The worms were fed bacteria containing either the phytoene extracts or pure phytoene. The researchers then performed several tests, including exposing the worms to a toxic substance to measure stress resistance, using genetically modified worms to study Alzheimer’s-like symptoms, and tracking how long the worms lived under different conditions.
Key Results
The study found that phytoene and phytoene-rich extracts had several positive effects on the worms. When exposed to a toxic substance called juglone, worms treated with phytoene lived 39-53% longer than untreated worms, showing increased stress resistance. In the Alzheimer’s model, phytoene reduced paralysis caused by toxic proteins by 30-40%. Most importantly, worms treated with phytoene or the extracts lived 10-18.6% longer than untreated worms, suggesting a significant effect on lifespan.
Study Limitations
The study was conducted on C. elegans worms, which, while useful for aging research, are very different from humans. Results in worms don’t always translate directly to human biology. Additionally, the concentrations of phytoene used in the study may not be easily achievable through diet alone in humans. Further research is needed to determine if similar effects would be seen in more complex organisms and to understand the optimal dosage and delivery methods for potential human applications.
Discussion & Takeaways
The researchers suggest that phytoene’s effects are likely due to its antioxidant properties and potential activation of longevity-promoting cellular pathways. They note that while other carotenoids have been more extensively studied, phytoene may be just as important for health. The study also highlights the potential of microalgae as a sustainable source of health-promoting compounds.
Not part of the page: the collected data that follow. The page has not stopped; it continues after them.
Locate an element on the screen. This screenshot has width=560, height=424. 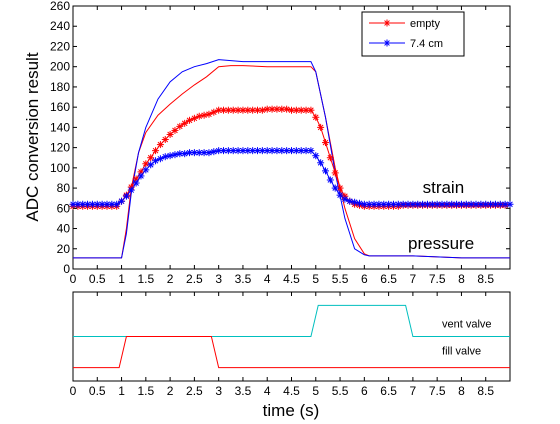
y-tick-label: 0 is located at coordinates (66, 269).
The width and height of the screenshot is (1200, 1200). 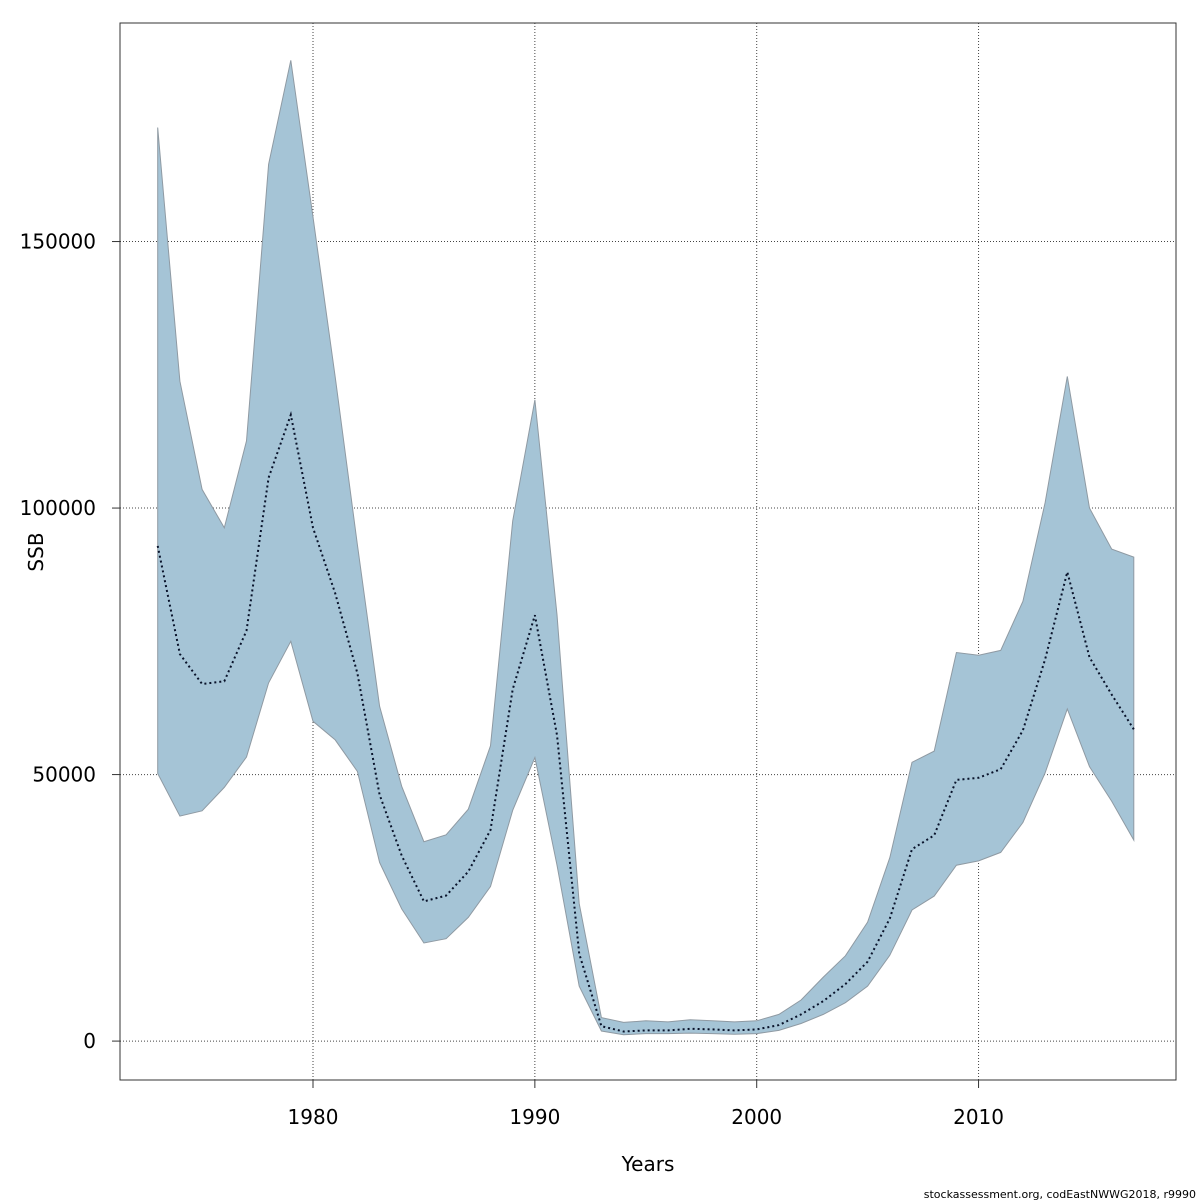 I want to click on x-axis: 1980 1990 2000 2010, so click(x=646, y=1104).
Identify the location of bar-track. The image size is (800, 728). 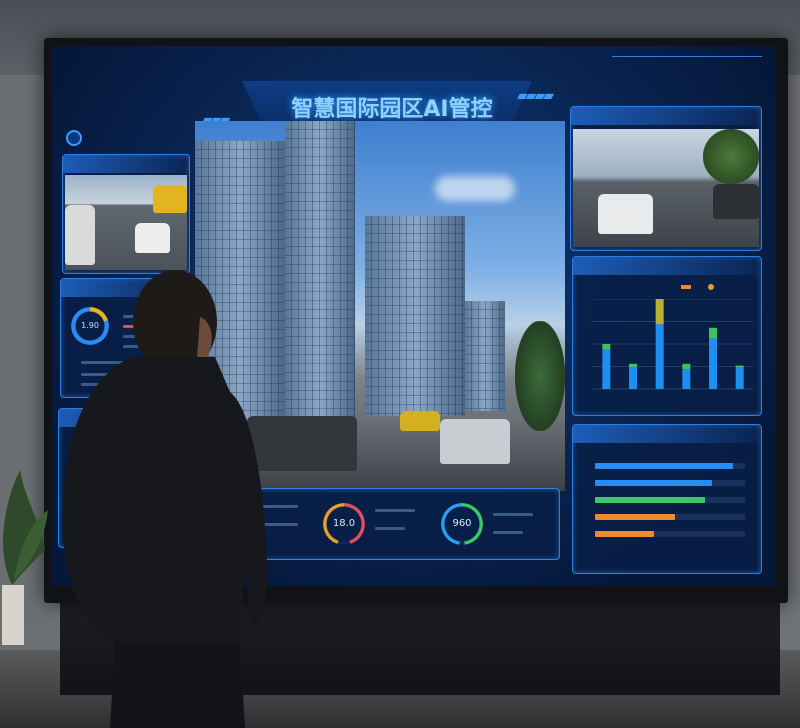
(670, 534).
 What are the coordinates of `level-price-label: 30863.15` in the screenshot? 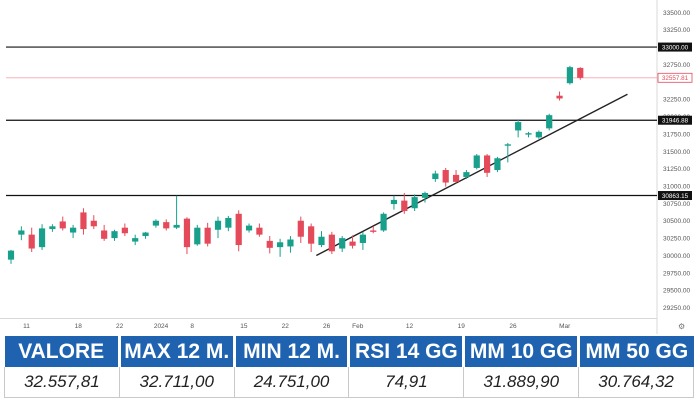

The authors suggest that phytoene-rich microalgae extracts could be used to develop functional foods or supplements to promote healthy aging. However, they emphasize the need for further research to fully understand phytoene’s mechanisms of action and to explore its effects in more complex organisms.
Funding & Disclosures
The study was funded by grants from the Spanish Ministry of Science and Innovation, the European Regional Development Fund, and the UK’s Biotechnology and Biological Sciences Research Council. Some of the authors were supported by postdoctoral fellowships and grants from various Spanish institutions. One of the authors disclosed that they carry out consultancy work for various companies, while the other authors declared no conflicts of interest.